As these genocide trials advance (almost 30 years later) against the highest ranking officers accused of genocide in the Mayan Ixil region, the circle closes in around Perez Molina, who was also a high ranking officer in the Ixil region at that time. 

Fire the Attorney General? 

A frequent question during the elections was who would let the attorney general stay on, and both candidates promised to keep her on. However, growing reaction against the prosecution of former military officers, by former military officers, has lead to concern over repression against lawyers and human rights defenders, and concern that the Attorney General will be replaced with someone who continues the longstanding tradition of impunity—illegally blocking prosecutions of both war criminals and organized crime figures. 

Ever since the “Peace Accords” of 1996, the growing organized crime networks that generate violence and terror in Guatemala have been directly and indirectly linked to military and former military personnel, particularly military intelligence officers, as well as to people working in the institutions of the State and legal system. 

The Attorney General’s office has expressed their intention to continue prosecutions and enjoys the political and financial support of the international community; however, signs of pressure and manipulation within Guatemala are already appearing. 

On November 2, 2011, a former military colonel submitted a complaint against 26 well-known figures, including leading human rights advocates, academics, and politicians. Some of those named in this complaint are recognized as former members of revolutionary movements. He accuses them of participating in his kidnapping when he was a university student, while his father served as the Minister of Governance during the regime of Efrain Rios Mont, another former military dictator and intellectual author of Guatemala ’s genocide.

Named in this complaint are two cousins of the current Attorney General, one of whom is deceased and the other who has publicly denied any association with the incident, explaining she was in exile at the time and that the motivation for her inclusion in the list was clearly due to her family ties to the Attorney General. 

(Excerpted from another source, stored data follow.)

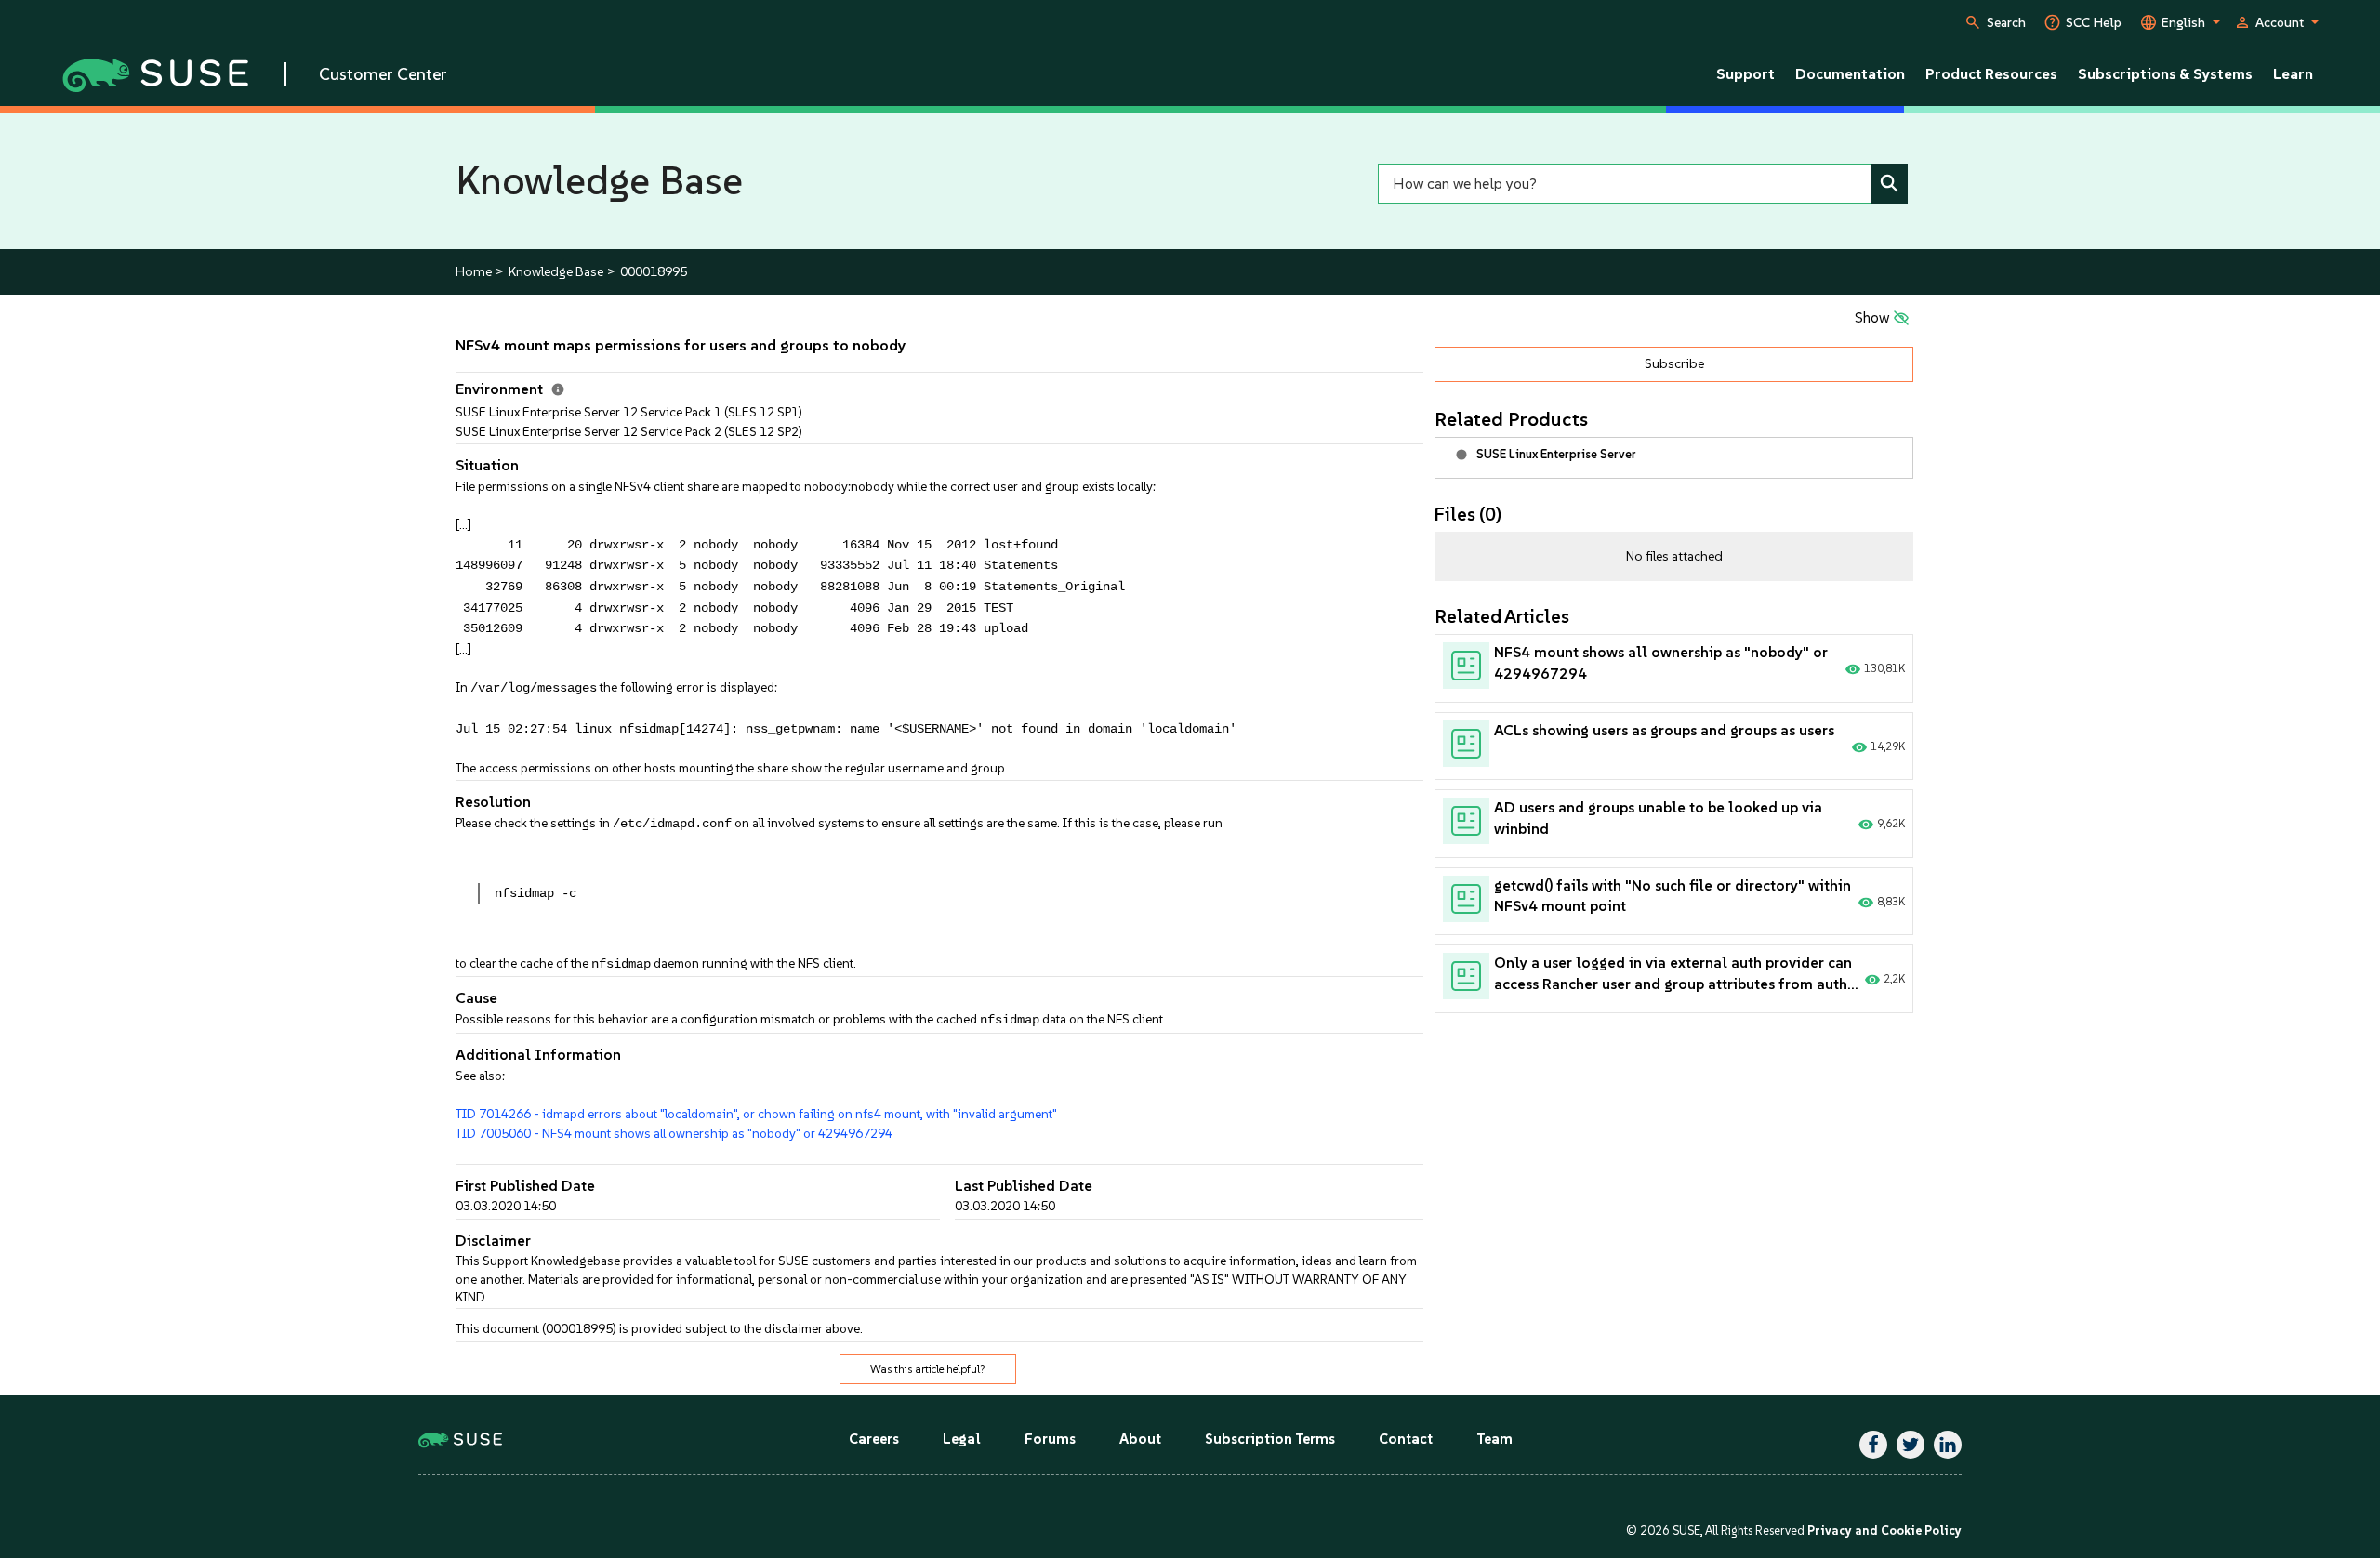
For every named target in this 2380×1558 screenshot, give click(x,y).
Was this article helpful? (927, 1369)
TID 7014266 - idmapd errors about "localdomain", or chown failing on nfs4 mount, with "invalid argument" (756, 1113)
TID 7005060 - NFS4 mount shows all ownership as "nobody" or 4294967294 (674, 1133)
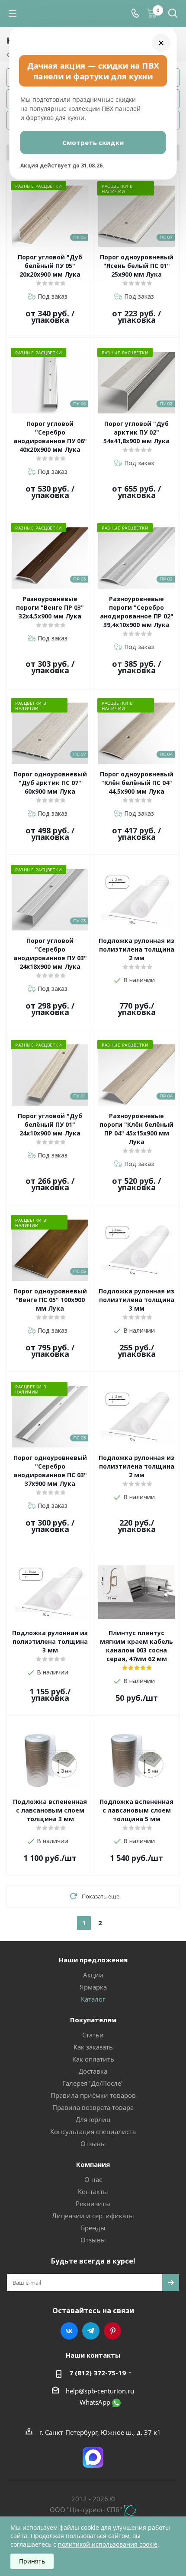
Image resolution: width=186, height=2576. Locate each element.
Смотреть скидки (93, 142)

Continuing with the Violence of the 1980s. With the help of the United States

The election of Perez Molina as president, just as Guatemala was making its first advances in some prosecutions (30 years later) for the State repression and genocide of the past and present, is another step backwards for the people of Guatemala in the struggle to live in a democratic country governed by the rule of law. 

The violence and repression of the past and present are directly linked, rooted in the entrenched mechanisms of impunity. The crime networks that terrorize Guatemala today grew out of the State security forces that committed the genocide and atrocities of the 1970s, 80s and early 1990s. 

These networks of war criminals (many being former military officers) benefited directly from widespread support from the United States during the “Cold War”. They continued to exercise political and economic control of the nation during the so-called “transition to democracy” in the 1990s. They maintain firm control over many State institutions today.

 Unaddressed legacy of Genocide

 From the actual genocides of the 1970s and 80s, through the dominance of the FRG political party (headed by former general and dictator Efrain Rios Montt) in the late 1990s and the 2000-2004 presidency, to the ascendancy of Perez Molina, Guatemala continues to grapple with and suffer from the legacy and lack of justice and accountability for genocide.